This is way too vague.
And I apologize for that, but I had a very limited amount of time to describe my problem.
Anyways, I have lots of time now. What do you want/need to know?
I (thought) I had set up saving/loading properly (BlackBox helped me) but apparently not.
Here's some code:
struct
{
// Disasters
Trigger Blight;
Trigger SMeteors;
...
} SD;
And then:
void __cdecl GetSaveRegions(struct BufferDesc &bufDesc)
{
bufDesc.bufferStart = &SD; // Pointer to a buffer that needs to be saved
bufDesc.length = sizeof(SD); // sizeof(buffer)
}
I'm only saving triggers, should I also be saving Victory Conditions*? If so, how?
*I'm saving the triggers associated with the victory conditions, but not the conditions themselves. Yuck, I can't find a good way to say this. So:
SD.ET = CreateEvacTrigger(1, 0, 0, "None");
CreateVictoryCondition(1, 0, SD.ET, "Have enough Evacuation Transports for your population.");
Any suggestions?
Edit: Oh, by the way, Plymouth Cold War does the same thing. Try it! Load Plymouth Cold War, save the game, load the saved game, and try to check your objectives!
I didn't see anything obviuosly wrong with it. Perhaps it's an OP2 limitation that we don't know about yet. You do create quite a few triggers/conditions. My first guess is there is perhaps some limit to how many you can have active at one time.
Btw, you might want to double check your failure conditions. They might not be appropriate for the entire level. You might want to disable/destroy some of those later, or find a different way to do what you're doing.
If you need to fail the user after some special cased checking, you can create a time trigger, waiting 1 tick, which is the failure condition. Something like:
void CheckForFail()
{
// Check conditions here
// ...
if (bFailed)
{
Trigger &failTimeTrigger = CreateTimeTrigger(true, false, 1, "NoResponseToTrigger");
CreateFailureCondition(true, false, failTimeTrigger, "");
}
}
Then just call that function at a regular interval. Either make a call to it in AIProc, or make it the callback to a time trigger. Plus, if this failure check is only needed at say the beginning of the level, then you can disable/destroy a time trigger that has this as a callback when the check is no longer needed.

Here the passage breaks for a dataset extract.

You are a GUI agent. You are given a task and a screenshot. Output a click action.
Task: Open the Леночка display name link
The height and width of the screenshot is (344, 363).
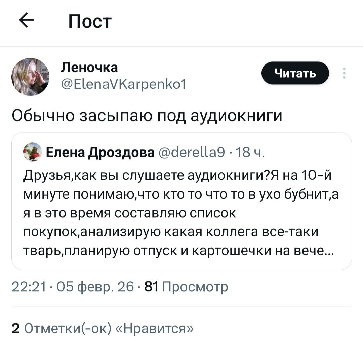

People may find this puzzling. Sirbomber sent me a DLL with the stated problem. I verified the problem. He sent me the source code used to make this DLL, and I compiled it myself (after a few slight changes to adjust it to my environment), and it runs perfectly. I sent him back my slight changes so he could try them in his environment, and it still has the said problem.
I used DevStudio/MSVC++ 6.0. Sirbomber used CodeBlocks/MSVC++ ? (whatever version the packaged contained).
Btw, if you have something like this:
struct
{
Trigger someTrigger;
// ...
} saveData;
It won't compile with MSVC++ 6.0. It gives a warning about the anonymous struct. It seems that the struct needs a name for the compiler to provide a default constructor. I suppose this has to do with name mangling and linking. Anyways, since Trigger has a non-trivial constructor, any struct that contains it also must have a non-trivial constructor. Thus, for the compiler (version 6.0) to provided the needed default constructor, you need to name the struct.
struct SaveData
{
Trigger someTrigger;
// ...
} saveData;
Note the "SaveData" after the "struct" keyword.
Of course this change didn't solve the problem. It only allowed it to compile under an older version of the compiler. My next best guess is perhaps a faulty support library. We played around with LibCTiny, but that had no effect on the problem. I suppose it did use other libraries though. I noticed a reference to IUnit, and OP2Helper. Maybe check if you're using an up to date version of IUnit, and it's corresponding .lib file. If that's not it, then maybe some strange extension to OP2Helper? I don't recall anything in there that should cause a problem like this though. Failing all that, it could also be some obscure compiler flag or something. Or perhaps even a compiler bug.
Of course this is assuming that binaries created with one version of the compiler will still work with binaries created with another version of the same compiler. I suppose it's possibly they could have changed a calling convention.